Fault injection is controlled at runtime through /_mock/behaviour: forced error statuses, flaky error rates, hangs, slow first byte, mid-stream connection drops, malformed JSON and health-check failure. /_mock/stats exposes per-path request counters. See test/cmd/ollamock/README.md for flags and examples.

Harness topology

test/validate/config.validate.yaml wires seven endpoints (openai-compatible ×2, ollama, lm-studio, vllm, litellm, llamacpp) across seven ollamock instances on ports 19431–19437 into an Olla on 41141, with the unifier, sticky sessions and the Anthropic translator enabled.
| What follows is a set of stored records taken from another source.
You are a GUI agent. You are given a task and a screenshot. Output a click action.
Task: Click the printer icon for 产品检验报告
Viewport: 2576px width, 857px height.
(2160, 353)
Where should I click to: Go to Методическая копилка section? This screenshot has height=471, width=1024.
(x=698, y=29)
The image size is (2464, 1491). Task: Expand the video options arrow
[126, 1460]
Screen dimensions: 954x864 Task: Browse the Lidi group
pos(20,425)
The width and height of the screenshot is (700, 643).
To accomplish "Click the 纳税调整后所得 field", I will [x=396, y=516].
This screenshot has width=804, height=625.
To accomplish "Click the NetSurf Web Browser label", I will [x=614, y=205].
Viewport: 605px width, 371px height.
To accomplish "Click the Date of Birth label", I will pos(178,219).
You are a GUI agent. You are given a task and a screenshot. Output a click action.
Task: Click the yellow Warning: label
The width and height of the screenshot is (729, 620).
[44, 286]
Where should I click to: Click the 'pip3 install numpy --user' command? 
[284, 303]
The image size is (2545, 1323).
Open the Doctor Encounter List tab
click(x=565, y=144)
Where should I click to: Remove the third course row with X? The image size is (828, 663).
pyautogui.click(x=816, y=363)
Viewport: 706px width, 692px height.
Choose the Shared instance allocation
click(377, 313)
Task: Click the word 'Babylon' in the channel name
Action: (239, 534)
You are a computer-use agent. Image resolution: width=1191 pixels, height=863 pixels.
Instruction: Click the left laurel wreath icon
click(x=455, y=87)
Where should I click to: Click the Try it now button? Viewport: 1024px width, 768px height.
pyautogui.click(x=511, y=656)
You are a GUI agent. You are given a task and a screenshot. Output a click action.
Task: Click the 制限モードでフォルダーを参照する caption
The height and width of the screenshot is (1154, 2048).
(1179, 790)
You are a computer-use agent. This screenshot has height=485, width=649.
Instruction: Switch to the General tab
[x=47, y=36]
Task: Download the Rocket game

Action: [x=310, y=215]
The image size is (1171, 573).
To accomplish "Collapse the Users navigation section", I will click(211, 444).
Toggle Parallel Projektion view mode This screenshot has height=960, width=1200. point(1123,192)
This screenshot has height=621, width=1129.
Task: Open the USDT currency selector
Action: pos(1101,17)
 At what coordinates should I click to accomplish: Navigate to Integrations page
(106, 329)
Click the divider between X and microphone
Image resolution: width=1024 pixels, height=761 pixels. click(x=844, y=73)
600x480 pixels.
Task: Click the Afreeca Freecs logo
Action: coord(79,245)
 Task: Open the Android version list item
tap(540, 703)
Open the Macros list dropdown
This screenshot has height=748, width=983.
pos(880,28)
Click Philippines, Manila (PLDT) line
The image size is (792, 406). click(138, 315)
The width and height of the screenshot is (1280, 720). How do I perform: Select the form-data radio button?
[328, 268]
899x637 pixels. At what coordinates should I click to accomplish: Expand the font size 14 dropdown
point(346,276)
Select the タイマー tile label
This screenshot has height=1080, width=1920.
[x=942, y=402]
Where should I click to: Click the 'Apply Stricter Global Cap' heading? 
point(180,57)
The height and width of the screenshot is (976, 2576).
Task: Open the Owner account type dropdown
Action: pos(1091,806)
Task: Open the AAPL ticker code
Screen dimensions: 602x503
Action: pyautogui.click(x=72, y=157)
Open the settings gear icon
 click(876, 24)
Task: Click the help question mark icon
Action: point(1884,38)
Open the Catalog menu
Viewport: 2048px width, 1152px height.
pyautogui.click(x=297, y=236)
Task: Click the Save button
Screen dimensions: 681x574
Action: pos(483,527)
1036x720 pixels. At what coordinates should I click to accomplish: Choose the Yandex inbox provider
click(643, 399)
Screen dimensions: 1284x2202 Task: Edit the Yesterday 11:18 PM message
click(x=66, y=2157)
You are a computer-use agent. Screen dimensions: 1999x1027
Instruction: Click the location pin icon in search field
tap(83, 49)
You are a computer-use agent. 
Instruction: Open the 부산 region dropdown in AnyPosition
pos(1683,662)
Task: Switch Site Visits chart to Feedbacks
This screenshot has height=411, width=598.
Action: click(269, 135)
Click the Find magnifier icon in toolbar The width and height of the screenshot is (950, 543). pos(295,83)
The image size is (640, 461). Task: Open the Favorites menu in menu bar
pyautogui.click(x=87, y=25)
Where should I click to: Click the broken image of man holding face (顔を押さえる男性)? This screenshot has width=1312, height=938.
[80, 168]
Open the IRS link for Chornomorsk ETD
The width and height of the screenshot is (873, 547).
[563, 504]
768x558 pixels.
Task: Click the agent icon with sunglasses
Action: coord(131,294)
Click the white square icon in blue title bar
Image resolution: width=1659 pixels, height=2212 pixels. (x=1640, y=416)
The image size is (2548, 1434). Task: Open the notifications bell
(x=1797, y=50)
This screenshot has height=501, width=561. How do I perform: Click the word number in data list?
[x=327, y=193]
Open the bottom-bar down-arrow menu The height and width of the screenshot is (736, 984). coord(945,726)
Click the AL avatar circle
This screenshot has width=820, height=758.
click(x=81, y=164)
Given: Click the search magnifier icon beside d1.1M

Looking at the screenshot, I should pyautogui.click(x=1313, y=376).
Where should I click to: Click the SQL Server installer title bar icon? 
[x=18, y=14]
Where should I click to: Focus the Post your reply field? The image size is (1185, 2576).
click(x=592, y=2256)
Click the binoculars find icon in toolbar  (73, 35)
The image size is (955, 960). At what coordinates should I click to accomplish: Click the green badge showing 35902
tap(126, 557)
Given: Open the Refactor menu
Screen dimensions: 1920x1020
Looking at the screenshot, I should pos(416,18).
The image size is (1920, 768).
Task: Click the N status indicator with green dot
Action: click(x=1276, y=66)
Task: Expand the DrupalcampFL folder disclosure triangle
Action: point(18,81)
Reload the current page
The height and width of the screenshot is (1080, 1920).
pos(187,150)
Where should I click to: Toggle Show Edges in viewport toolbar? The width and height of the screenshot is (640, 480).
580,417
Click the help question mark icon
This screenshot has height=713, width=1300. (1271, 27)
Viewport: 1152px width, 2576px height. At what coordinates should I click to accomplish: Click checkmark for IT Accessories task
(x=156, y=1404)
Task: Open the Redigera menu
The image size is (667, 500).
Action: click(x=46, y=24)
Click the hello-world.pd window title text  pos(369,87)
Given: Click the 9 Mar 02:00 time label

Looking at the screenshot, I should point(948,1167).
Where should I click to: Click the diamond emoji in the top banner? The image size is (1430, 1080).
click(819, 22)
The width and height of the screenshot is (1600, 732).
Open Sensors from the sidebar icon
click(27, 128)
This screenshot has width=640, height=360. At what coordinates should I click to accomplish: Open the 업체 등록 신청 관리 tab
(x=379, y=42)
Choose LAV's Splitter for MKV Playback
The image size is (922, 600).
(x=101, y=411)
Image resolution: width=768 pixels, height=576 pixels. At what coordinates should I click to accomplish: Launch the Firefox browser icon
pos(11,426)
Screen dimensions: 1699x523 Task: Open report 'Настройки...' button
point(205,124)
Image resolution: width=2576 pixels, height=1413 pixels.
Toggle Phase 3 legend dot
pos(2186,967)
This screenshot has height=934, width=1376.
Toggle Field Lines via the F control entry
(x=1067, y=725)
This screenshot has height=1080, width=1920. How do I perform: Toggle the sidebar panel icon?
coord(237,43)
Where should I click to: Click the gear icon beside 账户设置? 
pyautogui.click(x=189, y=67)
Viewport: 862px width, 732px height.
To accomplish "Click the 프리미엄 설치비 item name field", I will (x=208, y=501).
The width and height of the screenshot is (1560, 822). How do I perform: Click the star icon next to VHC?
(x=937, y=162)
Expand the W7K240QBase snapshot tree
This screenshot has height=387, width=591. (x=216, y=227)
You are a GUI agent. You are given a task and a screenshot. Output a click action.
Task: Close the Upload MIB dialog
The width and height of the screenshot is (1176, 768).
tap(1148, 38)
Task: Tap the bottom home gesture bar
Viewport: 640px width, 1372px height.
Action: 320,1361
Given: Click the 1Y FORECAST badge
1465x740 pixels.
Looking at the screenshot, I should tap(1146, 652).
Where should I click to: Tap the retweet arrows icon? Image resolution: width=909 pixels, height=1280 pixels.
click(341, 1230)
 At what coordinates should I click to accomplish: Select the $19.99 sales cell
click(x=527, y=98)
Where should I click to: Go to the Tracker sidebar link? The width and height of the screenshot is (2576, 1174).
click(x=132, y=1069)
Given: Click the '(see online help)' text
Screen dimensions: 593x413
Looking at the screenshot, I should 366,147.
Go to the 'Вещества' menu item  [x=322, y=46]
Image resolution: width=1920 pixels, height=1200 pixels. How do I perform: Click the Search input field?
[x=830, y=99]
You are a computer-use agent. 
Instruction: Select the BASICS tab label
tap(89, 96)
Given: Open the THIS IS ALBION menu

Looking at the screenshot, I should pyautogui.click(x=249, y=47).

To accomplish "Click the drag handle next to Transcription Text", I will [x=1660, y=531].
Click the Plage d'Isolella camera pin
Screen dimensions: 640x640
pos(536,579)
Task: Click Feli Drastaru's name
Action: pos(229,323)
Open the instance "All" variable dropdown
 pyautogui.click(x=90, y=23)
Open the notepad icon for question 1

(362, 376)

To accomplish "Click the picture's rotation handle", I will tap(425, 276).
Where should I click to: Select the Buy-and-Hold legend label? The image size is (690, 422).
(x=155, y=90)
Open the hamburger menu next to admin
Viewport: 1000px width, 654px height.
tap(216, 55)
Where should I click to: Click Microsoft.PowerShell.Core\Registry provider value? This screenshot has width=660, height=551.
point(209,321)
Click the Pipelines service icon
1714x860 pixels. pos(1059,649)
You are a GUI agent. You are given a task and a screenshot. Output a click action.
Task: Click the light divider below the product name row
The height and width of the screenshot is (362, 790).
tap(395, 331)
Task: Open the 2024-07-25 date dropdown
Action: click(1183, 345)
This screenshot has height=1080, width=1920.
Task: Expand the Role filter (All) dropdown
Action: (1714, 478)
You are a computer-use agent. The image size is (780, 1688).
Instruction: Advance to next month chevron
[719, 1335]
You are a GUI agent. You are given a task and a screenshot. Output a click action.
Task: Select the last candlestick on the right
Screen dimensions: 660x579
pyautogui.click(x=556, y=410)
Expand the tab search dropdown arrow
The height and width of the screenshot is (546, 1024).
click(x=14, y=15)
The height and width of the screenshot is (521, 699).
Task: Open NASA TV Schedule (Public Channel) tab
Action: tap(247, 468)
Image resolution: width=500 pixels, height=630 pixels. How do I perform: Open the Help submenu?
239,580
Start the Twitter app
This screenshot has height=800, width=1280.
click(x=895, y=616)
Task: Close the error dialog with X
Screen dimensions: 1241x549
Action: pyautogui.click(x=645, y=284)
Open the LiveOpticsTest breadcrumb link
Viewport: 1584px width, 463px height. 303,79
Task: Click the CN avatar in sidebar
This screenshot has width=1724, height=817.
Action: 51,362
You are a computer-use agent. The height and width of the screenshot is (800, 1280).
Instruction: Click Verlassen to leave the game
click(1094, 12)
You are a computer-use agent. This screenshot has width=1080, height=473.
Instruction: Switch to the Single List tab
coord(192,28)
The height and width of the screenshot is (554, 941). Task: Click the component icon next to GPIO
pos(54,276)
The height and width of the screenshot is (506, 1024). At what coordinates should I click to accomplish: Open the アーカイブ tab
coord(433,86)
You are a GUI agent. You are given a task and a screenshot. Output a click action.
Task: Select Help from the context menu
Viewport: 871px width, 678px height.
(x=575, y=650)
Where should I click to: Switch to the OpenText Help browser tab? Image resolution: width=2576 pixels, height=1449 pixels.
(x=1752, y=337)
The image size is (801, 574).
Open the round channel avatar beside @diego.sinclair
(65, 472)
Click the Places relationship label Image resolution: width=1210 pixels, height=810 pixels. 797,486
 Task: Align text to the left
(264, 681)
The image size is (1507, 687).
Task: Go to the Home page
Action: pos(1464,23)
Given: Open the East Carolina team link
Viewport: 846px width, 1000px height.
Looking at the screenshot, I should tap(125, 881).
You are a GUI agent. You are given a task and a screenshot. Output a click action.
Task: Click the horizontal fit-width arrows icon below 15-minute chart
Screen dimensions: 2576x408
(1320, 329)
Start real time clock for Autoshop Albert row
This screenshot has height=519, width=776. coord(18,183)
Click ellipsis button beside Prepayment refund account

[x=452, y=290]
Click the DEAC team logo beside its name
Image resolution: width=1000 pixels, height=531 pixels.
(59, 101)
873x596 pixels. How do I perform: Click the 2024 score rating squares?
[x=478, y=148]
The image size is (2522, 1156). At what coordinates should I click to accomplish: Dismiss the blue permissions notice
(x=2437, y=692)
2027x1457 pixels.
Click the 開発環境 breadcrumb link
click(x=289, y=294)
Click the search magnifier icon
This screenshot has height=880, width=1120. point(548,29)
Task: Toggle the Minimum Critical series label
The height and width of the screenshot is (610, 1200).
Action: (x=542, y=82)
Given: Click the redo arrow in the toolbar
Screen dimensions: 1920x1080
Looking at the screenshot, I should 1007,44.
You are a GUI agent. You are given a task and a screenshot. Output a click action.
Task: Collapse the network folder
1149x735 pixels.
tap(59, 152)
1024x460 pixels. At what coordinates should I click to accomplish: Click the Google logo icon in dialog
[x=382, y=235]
The model lists overlap deliberately so unification and model routing are observable. test/validate/config.validate.limits.yaml runs a second Olla on 41142 with a 256KB body cap and a tight per-IP rate limit so 413/429 behaviour is testable in seconds.

Each endpoint gets its own ollamock instance because Olla keys endpoint identity on the URL: two endpoints sharing a URL silently collapse into one.

Timing expectations

Health probes run on a global 30-second ticker regardless of the configured check_interval, so checklists allow up to 40 seconds for probe-driven health transitions and up to 60 seconds for recovery. Request-path connection failures mark an endpoint unhealthy immediately, so failover assertions are fast; only probe-driven transitions need the generous windows.